The future becomes worrisome when it comes to elements that are out of our control. Octavia Butler has the ability to create a future world that doesn’t have to dive into cyberpunk to become frightening. In the story Speech Sounds, she creates a world where there is no language, only obscene gestures and symbols used to represent names. Due to an unforeseen epidemic that left many dead, the survivors live in a world without language. The loss of language would mean the loss of our humanity. But how close are we to this haunting image? The easiest way to determine that is to ask someone to make a call. Now when we see the phrase “call or text”, we are greeted with a sense of relief that we can simply text someone rather than face the dreaded phone call conversation. Humans are losing their ability to have conversations with one another. Language arts is just that, an art, and we are losing this art form rapidly due to the rise of social media and texting. Before we know it, we will be living in the same world as Rye in Speech Sounds, making due living in a world of ambiguous gestures.
When I take a step back and really look at the world we are living in today, I am amazed at the technological advances that man has made in the last few decades. With all this new technology in the works, the future of the world and mankind has become very unclear. The future is the biggest mystery that we have been trying to solve for as long as anyone can remember. I think that there are many possible outcomes that could turn our world into a utopia or a dystopia. It’s hard to say, but there is always the possibility of the world of machines dying out, like in the short story Chocco. We, the “machine people” could eventually destroy ourselves and bring about a new age of a people who live in a utopian society. Currently we live in an egocentric, overpopulated world, and we are killing the planet for the natural resources like we have another planet to go to. In my previous essay I stated that mankind has a natural curiosity and a thirst for knowledge that remain unquenched, and while the natural curiosity of the world has helped us advance as a species, it is possible that our curiosity may end up being our demise.
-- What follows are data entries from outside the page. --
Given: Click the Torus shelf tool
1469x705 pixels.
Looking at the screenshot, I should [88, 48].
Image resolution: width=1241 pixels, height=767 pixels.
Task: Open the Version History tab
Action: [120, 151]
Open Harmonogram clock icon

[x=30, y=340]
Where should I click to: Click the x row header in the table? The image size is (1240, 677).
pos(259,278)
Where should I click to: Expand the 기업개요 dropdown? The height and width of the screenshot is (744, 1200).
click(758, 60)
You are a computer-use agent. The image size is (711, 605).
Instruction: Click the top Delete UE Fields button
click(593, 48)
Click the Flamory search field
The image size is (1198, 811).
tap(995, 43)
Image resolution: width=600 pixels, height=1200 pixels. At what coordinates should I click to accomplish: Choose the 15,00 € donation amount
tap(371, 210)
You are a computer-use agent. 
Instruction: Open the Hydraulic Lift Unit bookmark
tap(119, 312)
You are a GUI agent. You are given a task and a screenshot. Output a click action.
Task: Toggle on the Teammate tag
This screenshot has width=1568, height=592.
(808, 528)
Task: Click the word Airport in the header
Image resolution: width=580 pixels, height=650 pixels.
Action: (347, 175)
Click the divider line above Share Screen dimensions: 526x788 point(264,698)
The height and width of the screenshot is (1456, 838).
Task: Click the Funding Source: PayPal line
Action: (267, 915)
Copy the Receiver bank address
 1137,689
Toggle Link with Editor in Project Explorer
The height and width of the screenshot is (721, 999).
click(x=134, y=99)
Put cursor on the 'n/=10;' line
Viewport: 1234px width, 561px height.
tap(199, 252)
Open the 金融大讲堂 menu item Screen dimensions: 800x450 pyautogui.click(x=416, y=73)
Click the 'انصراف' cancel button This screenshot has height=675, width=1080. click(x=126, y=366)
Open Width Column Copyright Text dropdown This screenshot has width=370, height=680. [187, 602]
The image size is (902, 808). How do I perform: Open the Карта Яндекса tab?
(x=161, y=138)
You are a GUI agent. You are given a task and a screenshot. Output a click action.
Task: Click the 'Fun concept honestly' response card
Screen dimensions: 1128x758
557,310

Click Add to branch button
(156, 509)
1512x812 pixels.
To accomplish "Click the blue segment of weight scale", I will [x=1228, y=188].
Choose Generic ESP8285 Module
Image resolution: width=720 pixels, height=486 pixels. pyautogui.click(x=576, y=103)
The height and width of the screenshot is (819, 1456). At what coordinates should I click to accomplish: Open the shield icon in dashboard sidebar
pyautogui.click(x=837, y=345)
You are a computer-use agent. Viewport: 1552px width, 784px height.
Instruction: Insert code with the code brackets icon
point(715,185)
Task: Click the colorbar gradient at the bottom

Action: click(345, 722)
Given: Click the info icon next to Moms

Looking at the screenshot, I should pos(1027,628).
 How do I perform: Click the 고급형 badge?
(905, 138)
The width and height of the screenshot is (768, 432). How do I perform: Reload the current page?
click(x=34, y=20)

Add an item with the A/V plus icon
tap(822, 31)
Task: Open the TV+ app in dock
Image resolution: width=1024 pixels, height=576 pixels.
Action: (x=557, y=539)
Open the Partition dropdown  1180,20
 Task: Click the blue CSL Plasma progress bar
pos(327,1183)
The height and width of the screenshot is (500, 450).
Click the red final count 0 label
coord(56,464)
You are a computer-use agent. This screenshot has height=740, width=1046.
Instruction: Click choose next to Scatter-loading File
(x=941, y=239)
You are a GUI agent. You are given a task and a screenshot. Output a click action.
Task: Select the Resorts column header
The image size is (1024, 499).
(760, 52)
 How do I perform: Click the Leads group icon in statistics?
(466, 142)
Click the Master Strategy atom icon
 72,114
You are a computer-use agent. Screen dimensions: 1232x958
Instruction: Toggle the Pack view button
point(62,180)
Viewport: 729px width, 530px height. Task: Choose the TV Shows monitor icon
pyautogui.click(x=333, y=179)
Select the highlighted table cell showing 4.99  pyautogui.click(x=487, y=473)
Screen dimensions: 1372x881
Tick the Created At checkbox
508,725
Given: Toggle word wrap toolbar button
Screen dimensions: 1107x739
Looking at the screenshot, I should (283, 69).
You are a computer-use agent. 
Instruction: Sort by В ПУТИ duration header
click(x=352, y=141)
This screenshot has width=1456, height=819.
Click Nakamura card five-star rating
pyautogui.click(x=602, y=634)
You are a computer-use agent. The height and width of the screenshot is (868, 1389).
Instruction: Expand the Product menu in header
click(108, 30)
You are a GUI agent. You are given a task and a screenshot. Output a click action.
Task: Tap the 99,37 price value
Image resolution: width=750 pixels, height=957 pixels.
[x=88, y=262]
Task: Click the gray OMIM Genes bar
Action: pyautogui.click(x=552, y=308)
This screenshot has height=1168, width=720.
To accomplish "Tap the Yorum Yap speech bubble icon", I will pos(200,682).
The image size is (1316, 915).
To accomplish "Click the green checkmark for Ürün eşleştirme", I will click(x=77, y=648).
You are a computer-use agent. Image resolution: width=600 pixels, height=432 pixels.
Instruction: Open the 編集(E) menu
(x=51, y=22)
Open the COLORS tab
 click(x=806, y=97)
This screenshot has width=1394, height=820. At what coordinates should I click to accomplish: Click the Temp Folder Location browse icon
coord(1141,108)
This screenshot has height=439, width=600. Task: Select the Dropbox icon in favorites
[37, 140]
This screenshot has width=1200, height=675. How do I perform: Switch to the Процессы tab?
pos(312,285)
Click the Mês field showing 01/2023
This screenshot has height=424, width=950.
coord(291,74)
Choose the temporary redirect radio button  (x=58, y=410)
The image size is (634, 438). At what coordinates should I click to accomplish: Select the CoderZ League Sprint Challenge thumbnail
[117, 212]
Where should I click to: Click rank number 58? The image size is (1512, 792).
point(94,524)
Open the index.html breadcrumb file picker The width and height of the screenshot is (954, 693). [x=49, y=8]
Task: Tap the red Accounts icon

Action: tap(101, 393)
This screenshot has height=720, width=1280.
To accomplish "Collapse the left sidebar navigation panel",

Averill, Thomas Fox. “The Onion and I”. Virtually Now. Ed. Jeanne Schinto. New York: Persea Books, Inc. 1996. 8-21. Print.
Bulter, Octavia. “Speech Sounds”. Virtually Now. Ed. Jeanne Schinto. New York: Persea Books, Inc. 1996. 91-108. Print.
Callenbach, Ernest. “Chocco”. Future Primitive. Ed. Kim Stanley Robinson. New York: Tom Doherty Associates, Inc, 1994. 189-213. Print.
Gibson, William & Shirley, John. “The Belonging Kind”. Online Texts for Craig White’s Literature Course. Web. 9 July 2015.
Gibson, William. “Burning Chrome”. Online Texts for Craig White’s Literature Course Web. 9 July 2015.